Target pointing data
________________

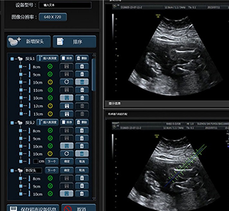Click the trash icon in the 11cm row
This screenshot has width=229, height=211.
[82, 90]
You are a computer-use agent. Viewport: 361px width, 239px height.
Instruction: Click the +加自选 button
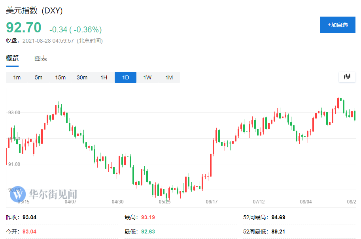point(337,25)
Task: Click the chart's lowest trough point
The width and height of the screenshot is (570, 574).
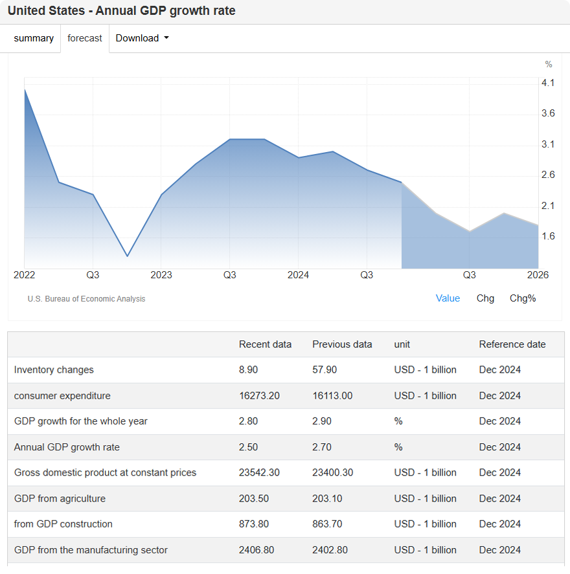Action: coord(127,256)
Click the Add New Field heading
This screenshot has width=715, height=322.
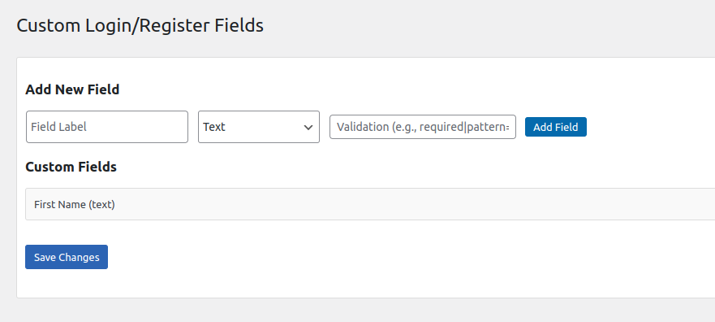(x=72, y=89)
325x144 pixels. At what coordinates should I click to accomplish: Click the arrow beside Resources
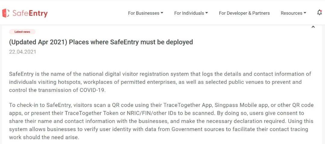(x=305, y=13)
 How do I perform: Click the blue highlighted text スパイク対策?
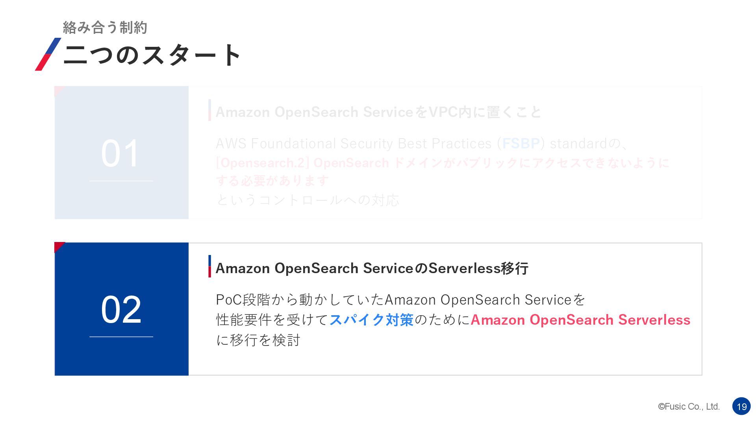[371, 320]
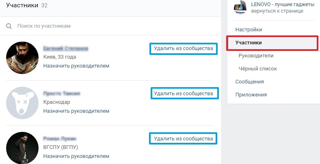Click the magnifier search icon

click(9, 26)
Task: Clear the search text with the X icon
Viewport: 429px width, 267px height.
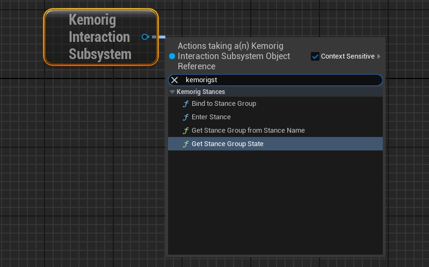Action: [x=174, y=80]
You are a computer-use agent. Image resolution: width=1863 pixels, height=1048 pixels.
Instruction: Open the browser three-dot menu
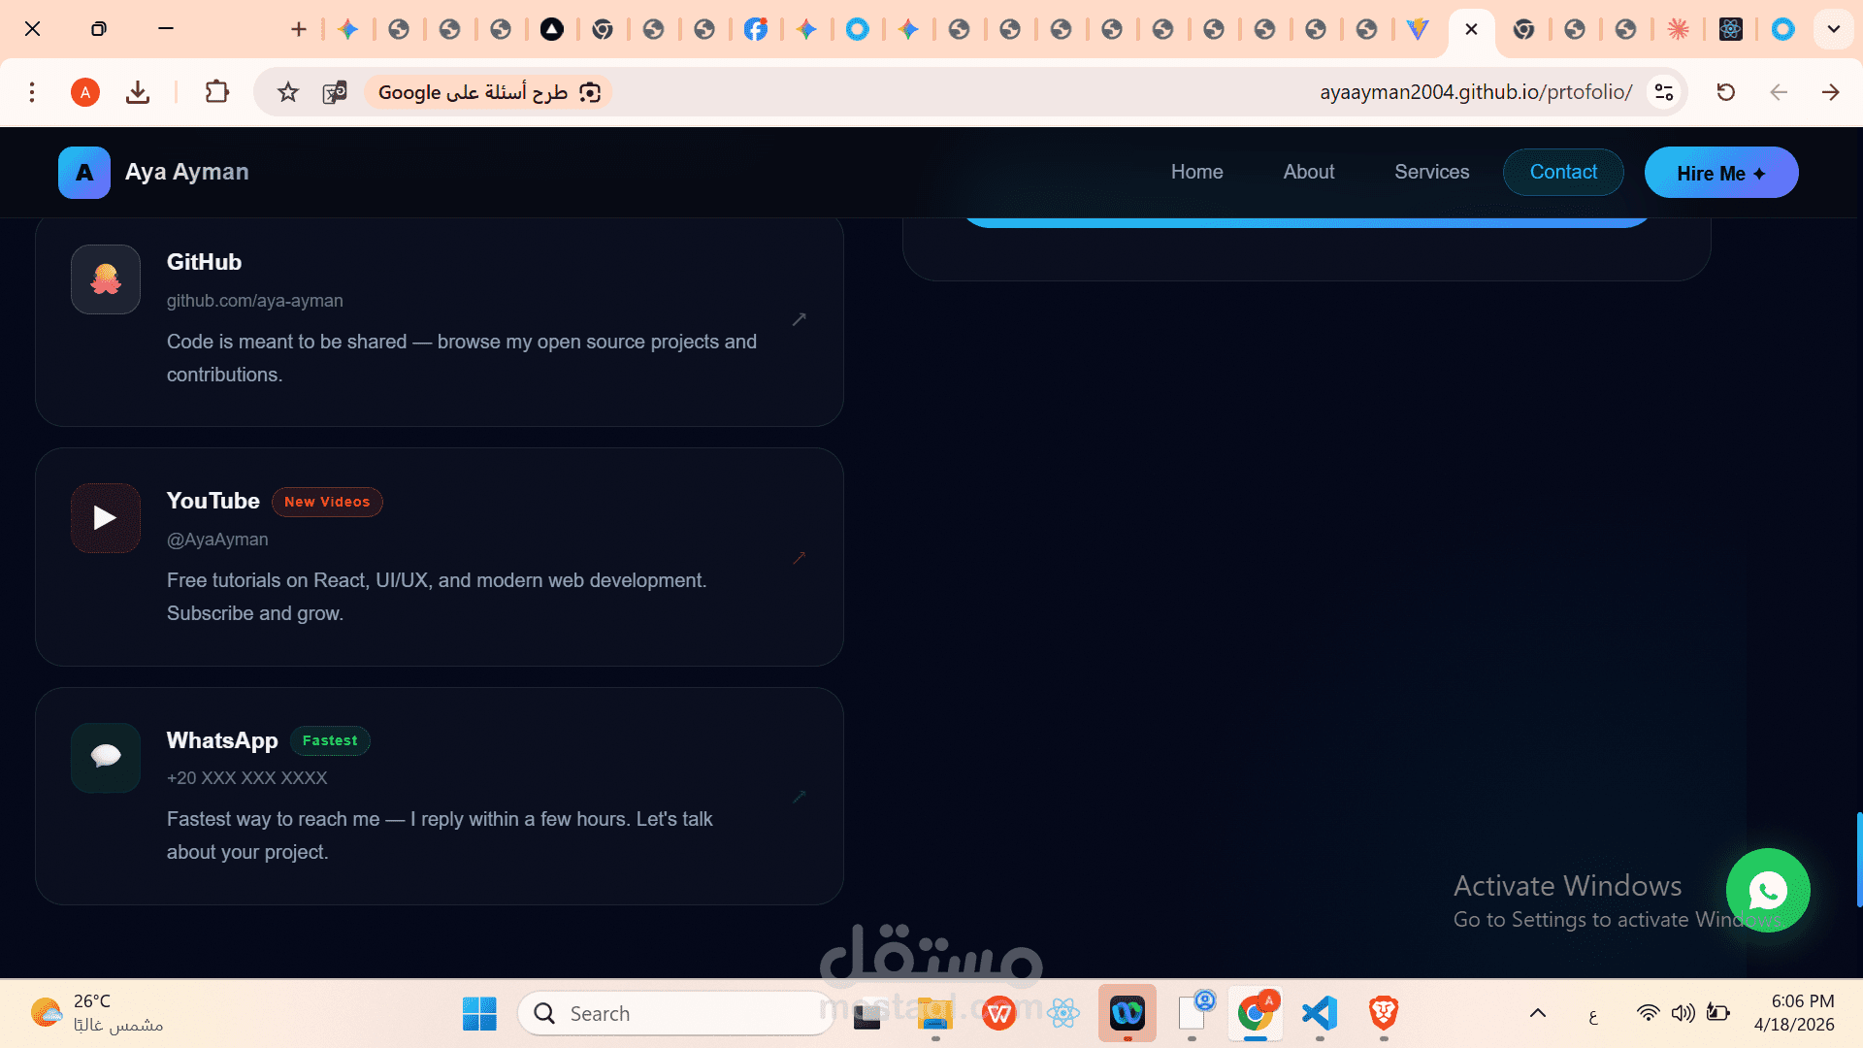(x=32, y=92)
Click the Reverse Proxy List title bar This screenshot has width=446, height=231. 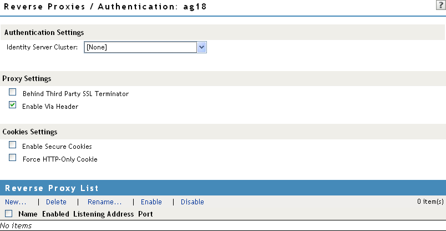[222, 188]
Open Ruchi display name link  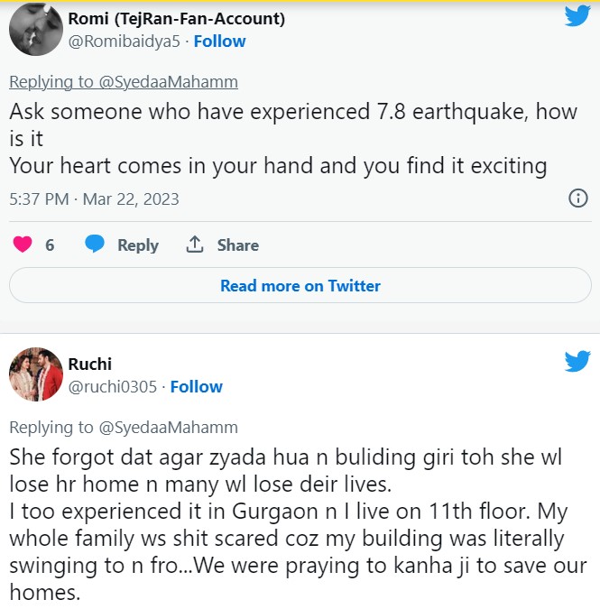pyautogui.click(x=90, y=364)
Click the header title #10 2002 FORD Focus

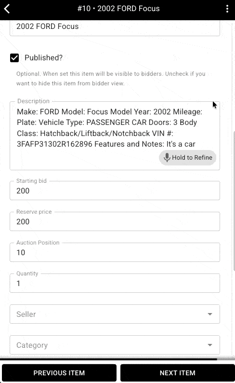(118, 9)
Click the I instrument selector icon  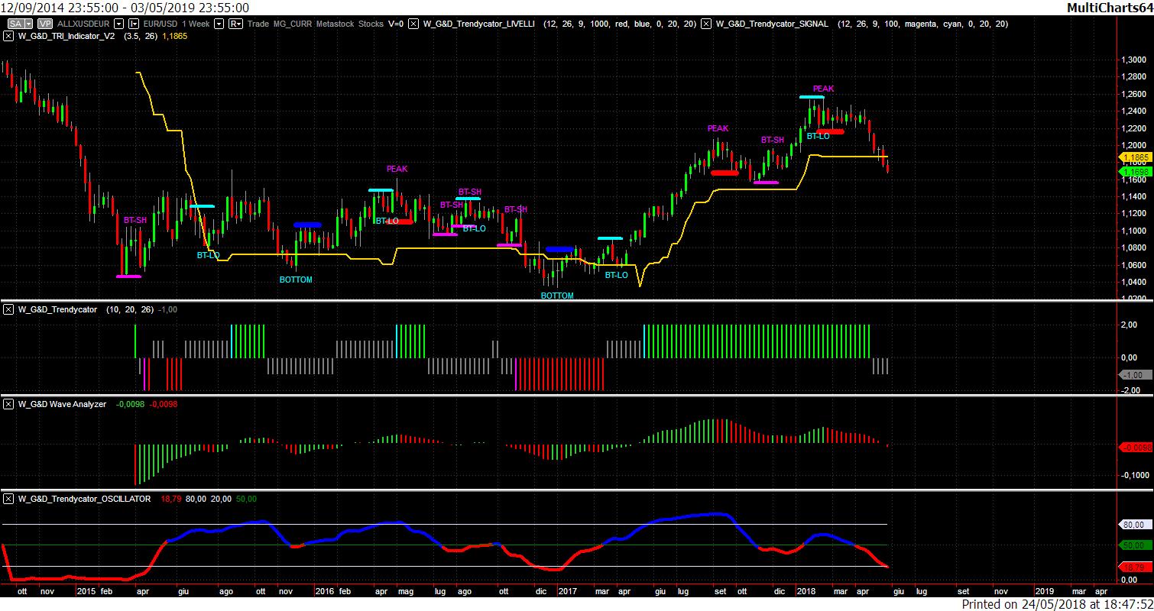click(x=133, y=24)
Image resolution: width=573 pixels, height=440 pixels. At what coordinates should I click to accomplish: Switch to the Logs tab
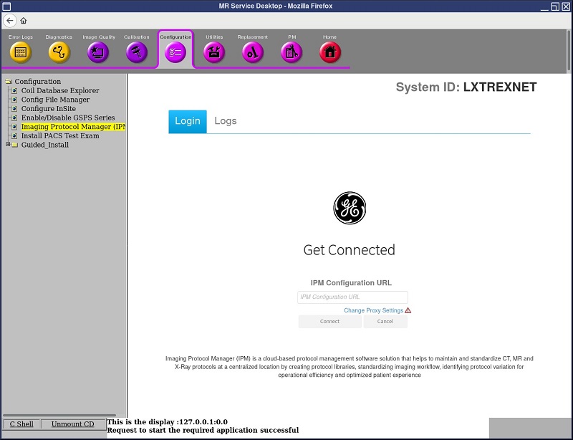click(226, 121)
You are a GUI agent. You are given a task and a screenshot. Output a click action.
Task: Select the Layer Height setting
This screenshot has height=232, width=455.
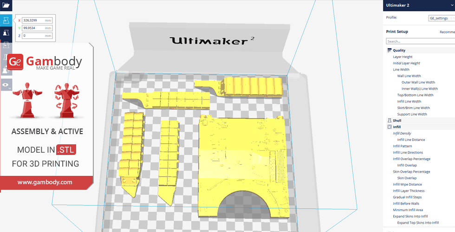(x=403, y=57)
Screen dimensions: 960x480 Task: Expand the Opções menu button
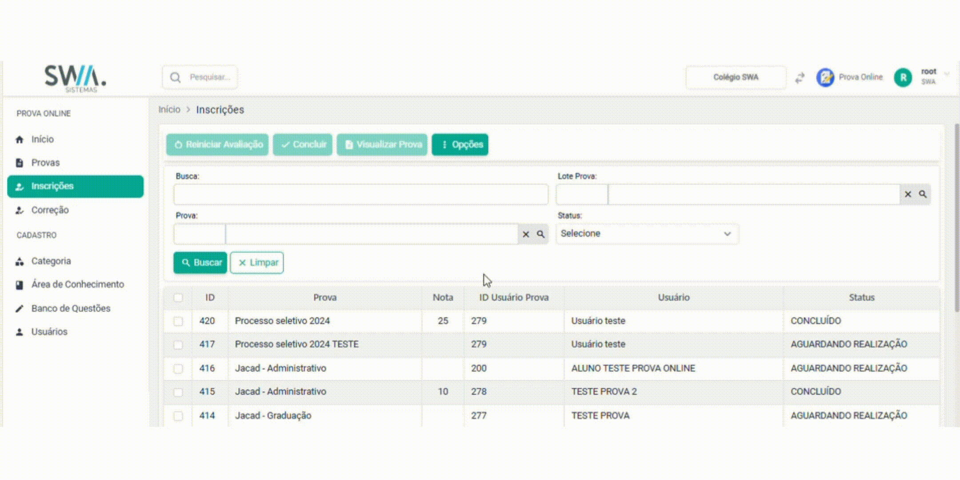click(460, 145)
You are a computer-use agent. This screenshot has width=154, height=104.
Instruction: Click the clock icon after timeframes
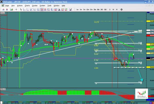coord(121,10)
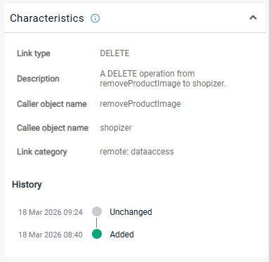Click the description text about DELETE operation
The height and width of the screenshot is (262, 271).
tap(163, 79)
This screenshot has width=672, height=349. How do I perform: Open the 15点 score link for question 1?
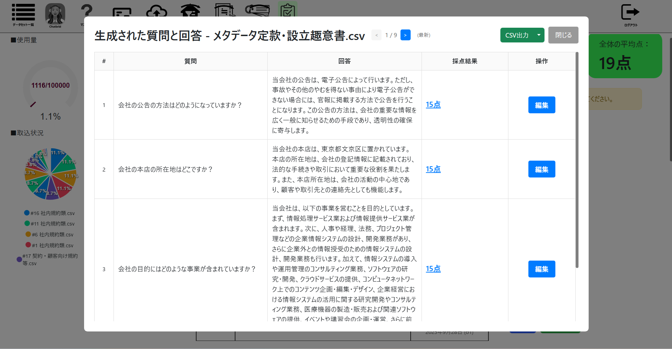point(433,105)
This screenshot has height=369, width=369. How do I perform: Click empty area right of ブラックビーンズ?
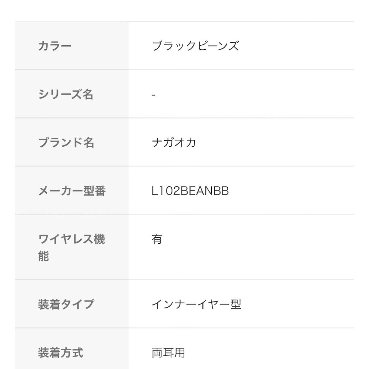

________________

## EXERCISE DIRECTIONS
Rewrite the records from the line containing "You are a computer-use agent. This" through the end of the records, inclusive, substituting "How should I perform" for "How do I perform" and keeping everything else the same. Leave the pictures out of your answer.

## EXERCISE SOLUTION
You are a computer-use agent. This screenshot has width=154, height=104.
Instruction: Click the clock icon after timeframes
coord(121,10)
Click the description text about DELETE operation
The height and width of the screenshot is (262, 271).
tap(163, 79)
This screenshot has width=672, height=349. How should I perform: Open the 15点 score link for question 1?
point(433,105)
This screenshot has height=369, width=369. How should I perform: Click empty area right of ブラックビーンズ?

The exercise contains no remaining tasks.